Bryan Saunders

Personal information
- Nationality: Canadian
- Born: 9 July 1952 Port of Spain, Trinidad and Tobago
- Died: April 2022 (aged 69) Markham, Ontario, Canada
- Height: 183 cm (6 ft 0 in)
- Weight: 68 kg (150 lb)

Sport
- Sport: Athletics
- Event: Sprinting/400 metres

Medal record
Men's athletics
Representing Canada
Pan American Games
| Bronze medal – third place | 1975 Mexico City | 4 x 400 m relay |
Universiade
| Bronze medal – third place | 1975 Rome | 400 metres |
Representing Americas
IAAF World Cup
| Bronze medal – third place | 1977 Düsseldorf | 4 x 400 m relay |

= Bryan Saunders =

Canadian sprinter (1952–2022)

Bryan Saunders (9 July 1952 - April 2022) was a Canadian sprinter.

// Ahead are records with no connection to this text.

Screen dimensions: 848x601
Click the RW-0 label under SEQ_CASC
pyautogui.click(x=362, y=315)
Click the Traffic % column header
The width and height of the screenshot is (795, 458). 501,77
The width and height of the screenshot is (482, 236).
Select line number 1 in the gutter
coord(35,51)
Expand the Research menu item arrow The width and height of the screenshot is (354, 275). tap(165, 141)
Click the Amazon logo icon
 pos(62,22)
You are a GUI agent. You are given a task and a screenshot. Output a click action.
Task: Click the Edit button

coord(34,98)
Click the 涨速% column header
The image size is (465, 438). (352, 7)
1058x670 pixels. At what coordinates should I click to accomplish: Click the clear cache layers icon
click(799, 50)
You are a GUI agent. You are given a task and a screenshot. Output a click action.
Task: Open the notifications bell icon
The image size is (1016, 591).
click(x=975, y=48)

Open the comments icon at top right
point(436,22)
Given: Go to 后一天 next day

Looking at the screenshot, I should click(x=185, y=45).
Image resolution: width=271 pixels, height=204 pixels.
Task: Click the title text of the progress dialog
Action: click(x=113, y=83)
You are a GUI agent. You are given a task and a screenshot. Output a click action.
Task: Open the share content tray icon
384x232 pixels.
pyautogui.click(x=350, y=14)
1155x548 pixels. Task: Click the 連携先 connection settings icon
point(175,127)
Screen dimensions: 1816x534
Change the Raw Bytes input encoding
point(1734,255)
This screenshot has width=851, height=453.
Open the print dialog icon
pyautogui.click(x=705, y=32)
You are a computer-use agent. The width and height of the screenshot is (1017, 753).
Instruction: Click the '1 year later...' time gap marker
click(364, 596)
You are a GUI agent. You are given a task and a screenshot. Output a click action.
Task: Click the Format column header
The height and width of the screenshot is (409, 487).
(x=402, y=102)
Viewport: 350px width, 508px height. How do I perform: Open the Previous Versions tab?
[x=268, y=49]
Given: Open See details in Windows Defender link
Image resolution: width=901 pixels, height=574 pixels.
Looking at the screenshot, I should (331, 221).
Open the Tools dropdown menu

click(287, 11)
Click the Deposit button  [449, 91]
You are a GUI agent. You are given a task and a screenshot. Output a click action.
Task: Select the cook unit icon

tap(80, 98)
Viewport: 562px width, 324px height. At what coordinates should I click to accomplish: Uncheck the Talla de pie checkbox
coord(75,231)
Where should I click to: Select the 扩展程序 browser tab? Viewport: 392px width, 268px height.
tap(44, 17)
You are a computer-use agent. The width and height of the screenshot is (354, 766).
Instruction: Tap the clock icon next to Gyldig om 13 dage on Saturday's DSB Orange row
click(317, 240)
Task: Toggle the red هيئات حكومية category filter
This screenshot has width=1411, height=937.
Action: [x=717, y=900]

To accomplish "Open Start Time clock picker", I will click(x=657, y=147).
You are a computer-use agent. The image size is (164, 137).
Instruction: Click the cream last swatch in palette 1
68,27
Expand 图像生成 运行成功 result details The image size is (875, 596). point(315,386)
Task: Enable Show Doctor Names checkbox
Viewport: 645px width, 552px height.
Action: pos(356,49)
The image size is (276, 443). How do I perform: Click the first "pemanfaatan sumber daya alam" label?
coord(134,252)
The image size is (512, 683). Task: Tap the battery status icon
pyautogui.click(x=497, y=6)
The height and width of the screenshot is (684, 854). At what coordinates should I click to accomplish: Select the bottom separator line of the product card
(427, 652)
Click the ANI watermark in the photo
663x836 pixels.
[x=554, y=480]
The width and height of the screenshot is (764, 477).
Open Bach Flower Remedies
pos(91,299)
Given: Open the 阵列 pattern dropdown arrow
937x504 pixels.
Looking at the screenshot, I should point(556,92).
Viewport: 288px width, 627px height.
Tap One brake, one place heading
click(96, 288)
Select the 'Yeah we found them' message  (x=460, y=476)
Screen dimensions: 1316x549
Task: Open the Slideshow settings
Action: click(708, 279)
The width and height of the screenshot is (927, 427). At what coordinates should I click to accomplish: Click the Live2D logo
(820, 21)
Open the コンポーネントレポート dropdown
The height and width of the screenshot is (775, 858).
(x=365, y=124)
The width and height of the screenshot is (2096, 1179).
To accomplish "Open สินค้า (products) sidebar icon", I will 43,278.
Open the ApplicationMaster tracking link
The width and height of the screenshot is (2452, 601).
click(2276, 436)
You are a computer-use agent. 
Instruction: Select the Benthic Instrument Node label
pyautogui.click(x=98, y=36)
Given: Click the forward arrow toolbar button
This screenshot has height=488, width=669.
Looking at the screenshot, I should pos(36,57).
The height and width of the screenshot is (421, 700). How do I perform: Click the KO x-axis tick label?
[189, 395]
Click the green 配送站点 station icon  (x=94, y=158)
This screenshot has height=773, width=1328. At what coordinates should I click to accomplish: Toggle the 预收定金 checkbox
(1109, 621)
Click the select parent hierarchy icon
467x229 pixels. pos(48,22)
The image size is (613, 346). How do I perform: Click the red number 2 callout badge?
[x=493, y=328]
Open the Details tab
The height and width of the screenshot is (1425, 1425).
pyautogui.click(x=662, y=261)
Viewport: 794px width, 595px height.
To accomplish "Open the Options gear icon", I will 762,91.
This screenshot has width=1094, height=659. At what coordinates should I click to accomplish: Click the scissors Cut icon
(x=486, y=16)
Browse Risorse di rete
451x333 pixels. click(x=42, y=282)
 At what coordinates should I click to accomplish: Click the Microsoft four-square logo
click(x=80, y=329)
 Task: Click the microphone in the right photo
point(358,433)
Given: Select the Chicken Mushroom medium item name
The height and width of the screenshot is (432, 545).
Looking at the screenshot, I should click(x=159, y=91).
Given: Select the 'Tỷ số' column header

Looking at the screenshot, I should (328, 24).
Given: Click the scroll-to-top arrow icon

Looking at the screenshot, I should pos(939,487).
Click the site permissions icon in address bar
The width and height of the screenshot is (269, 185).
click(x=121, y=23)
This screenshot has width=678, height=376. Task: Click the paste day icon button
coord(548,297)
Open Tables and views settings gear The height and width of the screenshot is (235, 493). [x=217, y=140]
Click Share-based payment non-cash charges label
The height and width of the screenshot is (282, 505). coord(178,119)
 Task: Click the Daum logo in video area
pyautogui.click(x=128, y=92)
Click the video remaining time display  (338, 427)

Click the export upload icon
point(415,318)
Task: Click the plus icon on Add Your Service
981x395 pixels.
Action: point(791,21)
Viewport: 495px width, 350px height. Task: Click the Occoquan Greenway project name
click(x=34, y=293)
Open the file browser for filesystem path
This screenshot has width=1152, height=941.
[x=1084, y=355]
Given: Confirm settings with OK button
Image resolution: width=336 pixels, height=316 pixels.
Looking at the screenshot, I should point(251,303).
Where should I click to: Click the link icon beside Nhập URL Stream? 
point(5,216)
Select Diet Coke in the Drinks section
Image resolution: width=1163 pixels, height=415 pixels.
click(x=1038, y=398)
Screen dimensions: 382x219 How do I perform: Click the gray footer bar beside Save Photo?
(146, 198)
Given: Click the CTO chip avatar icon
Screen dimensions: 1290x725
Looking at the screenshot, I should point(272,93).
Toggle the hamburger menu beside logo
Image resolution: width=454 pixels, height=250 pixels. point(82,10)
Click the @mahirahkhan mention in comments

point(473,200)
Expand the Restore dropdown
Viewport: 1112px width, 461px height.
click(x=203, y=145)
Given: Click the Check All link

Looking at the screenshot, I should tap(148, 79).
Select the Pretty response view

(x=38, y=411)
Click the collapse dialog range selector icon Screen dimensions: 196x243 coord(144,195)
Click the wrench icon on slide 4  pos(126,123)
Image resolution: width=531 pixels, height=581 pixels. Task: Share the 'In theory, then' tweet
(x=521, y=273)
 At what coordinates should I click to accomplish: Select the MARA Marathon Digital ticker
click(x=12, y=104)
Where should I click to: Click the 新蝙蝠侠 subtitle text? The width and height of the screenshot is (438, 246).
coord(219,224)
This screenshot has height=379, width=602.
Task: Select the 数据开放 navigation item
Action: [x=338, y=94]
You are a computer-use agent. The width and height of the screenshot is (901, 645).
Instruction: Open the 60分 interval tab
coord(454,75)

He competed in the 400 metres at the 1976 Summer Olympics and the 1984 Summer Olympics.

Saunders competed for the Long Beach State Beach track and field team in the NCAA.

Saunders won a bronze medal in the 400 metres at the 1975 Summer Universiade and in the 4 x 400 metres relay at the 1975 Pan American Games. He finished second behind David Jenkins in the 400 metres event at the British 1976 AAA Championships.

Saunders represented Canada in the 4 x 400 metres relay at the 1983 World Championships in Athletics.